About this exercise:
In the entries that follow, the line with "This screenshot has height=387, width=579." opens the range and the line with "Click the dotted cluster icon in header" closes it; repeat that range exactly, both lines included.

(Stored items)

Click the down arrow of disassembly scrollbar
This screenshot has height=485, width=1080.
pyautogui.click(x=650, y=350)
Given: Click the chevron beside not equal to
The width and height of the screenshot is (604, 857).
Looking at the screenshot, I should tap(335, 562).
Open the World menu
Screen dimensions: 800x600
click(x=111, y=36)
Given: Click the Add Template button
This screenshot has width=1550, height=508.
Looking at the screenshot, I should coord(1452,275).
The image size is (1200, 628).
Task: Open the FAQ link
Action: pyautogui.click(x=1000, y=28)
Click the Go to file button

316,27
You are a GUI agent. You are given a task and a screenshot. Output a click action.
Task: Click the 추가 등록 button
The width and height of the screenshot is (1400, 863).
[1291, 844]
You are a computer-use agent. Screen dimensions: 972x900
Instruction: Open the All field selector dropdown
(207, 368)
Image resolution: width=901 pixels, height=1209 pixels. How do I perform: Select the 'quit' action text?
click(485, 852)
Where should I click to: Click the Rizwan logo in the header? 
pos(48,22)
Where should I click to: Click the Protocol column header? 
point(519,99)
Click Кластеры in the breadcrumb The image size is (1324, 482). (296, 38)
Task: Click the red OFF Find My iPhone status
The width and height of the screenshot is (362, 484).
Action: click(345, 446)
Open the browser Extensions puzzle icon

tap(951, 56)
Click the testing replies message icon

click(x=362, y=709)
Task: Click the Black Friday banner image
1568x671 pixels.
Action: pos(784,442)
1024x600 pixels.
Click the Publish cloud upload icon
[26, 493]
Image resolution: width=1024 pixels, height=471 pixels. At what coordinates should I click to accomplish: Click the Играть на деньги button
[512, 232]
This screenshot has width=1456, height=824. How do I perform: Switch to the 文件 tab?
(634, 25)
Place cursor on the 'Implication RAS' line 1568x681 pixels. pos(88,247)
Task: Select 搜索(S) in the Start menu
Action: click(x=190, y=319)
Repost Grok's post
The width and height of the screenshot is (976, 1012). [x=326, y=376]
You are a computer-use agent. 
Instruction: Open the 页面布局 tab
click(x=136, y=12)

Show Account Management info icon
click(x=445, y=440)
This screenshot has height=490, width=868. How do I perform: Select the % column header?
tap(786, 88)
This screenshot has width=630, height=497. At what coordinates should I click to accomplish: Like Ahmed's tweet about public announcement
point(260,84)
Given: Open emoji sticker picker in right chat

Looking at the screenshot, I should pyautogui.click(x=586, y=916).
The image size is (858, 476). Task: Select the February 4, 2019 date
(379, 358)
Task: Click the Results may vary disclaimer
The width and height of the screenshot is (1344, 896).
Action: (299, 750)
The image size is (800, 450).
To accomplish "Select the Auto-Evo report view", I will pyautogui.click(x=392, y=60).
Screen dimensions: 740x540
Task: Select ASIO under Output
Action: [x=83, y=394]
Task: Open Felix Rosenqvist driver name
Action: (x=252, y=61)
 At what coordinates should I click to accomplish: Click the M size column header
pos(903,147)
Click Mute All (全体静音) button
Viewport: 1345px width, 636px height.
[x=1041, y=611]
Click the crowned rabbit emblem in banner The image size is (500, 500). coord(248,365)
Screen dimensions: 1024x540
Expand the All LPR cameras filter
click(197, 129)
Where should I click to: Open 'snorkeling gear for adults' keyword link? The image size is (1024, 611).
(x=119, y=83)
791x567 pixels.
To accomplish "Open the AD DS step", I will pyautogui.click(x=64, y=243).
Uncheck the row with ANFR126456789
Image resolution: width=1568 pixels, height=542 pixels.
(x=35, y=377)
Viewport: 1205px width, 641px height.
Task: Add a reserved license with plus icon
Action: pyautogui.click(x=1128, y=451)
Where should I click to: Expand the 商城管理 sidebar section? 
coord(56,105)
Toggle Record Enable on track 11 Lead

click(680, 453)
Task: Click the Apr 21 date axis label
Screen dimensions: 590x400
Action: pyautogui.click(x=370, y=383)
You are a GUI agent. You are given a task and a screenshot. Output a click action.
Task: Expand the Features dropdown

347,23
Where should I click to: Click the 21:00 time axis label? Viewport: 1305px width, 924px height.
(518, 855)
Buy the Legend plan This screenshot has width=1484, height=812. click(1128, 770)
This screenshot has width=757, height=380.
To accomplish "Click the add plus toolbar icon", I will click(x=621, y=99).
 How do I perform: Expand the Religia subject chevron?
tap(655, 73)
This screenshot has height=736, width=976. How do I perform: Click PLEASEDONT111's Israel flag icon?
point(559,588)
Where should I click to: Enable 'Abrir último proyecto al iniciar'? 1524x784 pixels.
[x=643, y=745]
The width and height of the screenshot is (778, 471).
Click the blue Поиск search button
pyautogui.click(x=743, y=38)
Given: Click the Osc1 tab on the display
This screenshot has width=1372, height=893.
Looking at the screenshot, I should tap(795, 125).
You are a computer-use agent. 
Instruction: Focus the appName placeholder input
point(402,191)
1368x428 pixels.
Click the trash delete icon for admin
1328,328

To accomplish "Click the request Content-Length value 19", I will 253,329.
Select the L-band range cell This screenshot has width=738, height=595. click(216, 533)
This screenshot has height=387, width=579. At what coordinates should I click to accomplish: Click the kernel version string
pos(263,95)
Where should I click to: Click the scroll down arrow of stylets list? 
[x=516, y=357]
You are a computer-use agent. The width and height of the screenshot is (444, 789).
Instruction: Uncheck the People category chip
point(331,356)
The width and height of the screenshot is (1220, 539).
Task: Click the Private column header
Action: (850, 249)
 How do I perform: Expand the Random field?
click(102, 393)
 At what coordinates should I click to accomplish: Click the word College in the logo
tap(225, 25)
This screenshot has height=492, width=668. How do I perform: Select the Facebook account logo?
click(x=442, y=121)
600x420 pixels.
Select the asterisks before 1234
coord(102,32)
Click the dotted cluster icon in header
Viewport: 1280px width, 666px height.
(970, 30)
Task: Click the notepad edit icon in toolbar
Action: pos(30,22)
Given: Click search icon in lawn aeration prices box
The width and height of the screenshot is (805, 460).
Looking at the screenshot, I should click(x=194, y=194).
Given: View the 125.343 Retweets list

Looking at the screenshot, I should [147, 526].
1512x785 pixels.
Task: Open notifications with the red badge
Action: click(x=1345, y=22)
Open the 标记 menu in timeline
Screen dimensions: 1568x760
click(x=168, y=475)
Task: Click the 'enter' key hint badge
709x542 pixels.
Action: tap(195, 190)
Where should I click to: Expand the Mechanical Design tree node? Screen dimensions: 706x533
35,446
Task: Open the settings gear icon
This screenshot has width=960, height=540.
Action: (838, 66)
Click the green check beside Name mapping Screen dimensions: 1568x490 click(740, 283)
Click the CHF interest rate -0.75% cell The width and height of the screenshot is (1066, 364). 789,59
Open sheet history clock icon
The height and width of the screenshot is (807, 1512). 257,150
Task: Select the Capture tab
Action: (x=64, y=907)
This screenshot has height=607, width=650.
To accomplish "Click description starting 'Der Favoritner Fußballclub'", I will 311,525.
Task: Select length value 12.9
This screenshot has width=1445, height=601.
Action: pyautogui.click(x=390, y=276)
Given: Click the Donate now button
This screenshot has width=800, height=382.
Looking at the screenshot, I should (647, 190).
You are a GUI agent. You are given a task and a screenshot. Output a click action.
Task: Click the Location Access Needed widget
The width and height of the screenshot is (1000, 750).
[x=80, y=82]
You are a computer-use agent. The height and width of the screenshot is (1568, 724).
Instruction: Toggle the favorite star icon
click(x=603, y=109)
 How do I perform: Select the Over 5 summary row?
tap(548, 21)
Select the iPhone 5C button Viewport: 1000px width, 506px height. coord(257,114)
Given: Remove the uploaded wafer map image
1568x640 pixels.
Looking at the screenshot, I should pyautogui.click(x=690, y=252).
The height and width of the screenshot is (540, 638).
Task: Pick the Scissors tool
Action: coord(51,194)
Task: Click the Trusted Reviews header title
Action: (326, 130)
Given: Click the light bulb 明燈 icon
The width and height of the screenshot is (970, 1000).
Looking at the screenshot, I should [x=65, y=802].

Exercise result:
This screenshot has height=387, width=579. At what coordinates should I click to accomplish: Click the kernel version string
pos(263,95)
Where should I click to: Click the scroll down arrow of stylets list? 
[x=516, y=357]
You are a computer-use agent. The width and height of the screenshot is (444, 789).
Instruction: Uncheck the People category chip
point(331,356)
The width and height of the screenshot is (1220, 539).
Task: Click the Private column header
Action: (850, 249)
 How do I perform: Expand the Random field?
click(102, 393)
 At what coordinates should I click to accomplish: Click the word College in the logo
tap(225, 25)
This screenshot has height=492, width=668. How do I perform: Select the Facebook account logo?
click(x=442, y=121)
600x420 pixels.
Select the asterisks before 1234
coord(102,32)
Click the dotted cluster icon in header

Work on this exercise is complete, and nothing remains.